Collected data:

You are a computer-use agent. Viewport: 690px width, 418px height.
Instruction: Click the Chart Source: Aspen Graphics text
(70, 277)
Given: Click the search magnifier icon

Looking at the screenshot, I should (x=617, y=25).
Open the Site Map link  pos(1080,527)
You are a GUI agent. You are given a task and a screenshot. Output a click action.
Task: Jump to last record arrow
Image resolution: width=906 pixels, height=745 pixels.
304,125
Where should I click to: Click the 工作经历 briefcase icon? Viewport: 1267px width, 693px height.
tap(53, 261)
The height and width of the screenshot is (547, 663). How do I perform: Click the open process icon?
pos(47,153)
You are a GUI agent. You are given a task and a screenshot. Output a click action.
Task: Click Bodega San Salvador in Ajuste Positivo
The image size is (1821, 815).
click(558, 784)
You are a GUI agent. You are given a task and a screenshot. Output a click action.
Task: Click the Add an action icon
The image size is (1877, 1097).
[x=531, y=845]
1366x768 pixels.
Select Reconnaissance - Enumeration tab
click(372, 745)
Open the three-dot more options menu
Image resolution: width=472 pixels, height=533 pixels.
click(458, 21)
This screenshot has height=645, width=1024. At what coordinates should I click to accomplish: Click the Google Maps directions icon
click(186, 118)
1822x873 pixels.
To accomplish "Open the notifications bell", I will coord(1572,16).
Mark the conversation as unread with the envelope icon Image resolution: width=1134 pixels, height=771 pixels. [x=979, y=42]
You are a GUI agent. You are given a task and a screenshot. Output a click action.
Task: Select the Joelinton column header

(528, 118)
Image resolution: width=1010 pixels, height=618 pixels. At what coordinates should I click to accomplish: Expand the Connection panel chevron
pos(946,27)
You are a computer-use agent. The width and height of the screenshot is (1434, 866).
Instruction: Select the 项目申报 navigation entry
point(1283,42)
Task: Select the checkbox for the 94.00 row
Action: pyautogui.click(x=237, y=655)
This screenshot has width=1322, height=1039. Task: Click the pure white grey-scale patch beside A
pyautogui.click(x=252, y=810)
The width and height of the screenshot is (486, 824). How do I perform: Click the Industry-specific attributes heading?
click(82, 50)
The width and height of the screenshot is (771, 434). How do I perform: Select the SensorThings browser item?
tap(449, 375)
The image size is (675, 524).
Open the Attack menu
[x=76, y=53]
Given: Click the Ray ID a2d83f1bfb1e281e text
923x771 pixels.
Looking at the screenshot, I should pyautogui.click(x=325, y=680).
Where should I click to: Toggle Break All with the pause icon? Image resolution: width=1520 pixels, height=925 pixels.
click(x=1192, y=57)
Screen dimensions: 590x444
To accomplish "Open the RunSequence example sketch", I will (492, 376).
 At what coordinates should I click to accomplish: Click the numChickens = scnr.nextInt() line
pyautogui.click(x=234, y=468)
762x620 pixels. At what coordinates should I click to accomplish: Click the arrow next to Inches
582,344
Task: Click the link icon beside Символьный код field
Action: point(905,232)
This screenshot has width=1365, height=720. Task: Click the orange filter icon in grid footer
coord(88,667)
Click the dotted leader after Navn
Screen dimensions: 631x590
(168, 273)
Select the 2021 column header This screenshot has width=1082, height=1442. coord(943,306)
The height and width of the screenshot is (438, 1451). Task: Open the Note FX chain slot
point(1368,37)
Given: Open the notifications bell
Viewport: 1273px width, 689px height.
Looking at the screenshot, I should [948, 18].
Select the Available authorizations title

## TASK DESCRIPTION:
Starting with the first line of the records above, give back each line exactly until the line with "Task: Jump to last record arrow" has been given as well.

## WRITTEN SOLUTION:
You are a computer-use agent. Viewport: 690px width, 418px height.
Instruction: Click the Chart Source: Aspen Graphics text
(70, 277)
Given: Click the search magnifier icon

Looking at the screenshot, I should (x=617, y=25).
Open the Site Map link  pos(1080,527)
You are a GUI agent. You are given a task and a screenshot. Output a click action.
Task: Jump to last record arrow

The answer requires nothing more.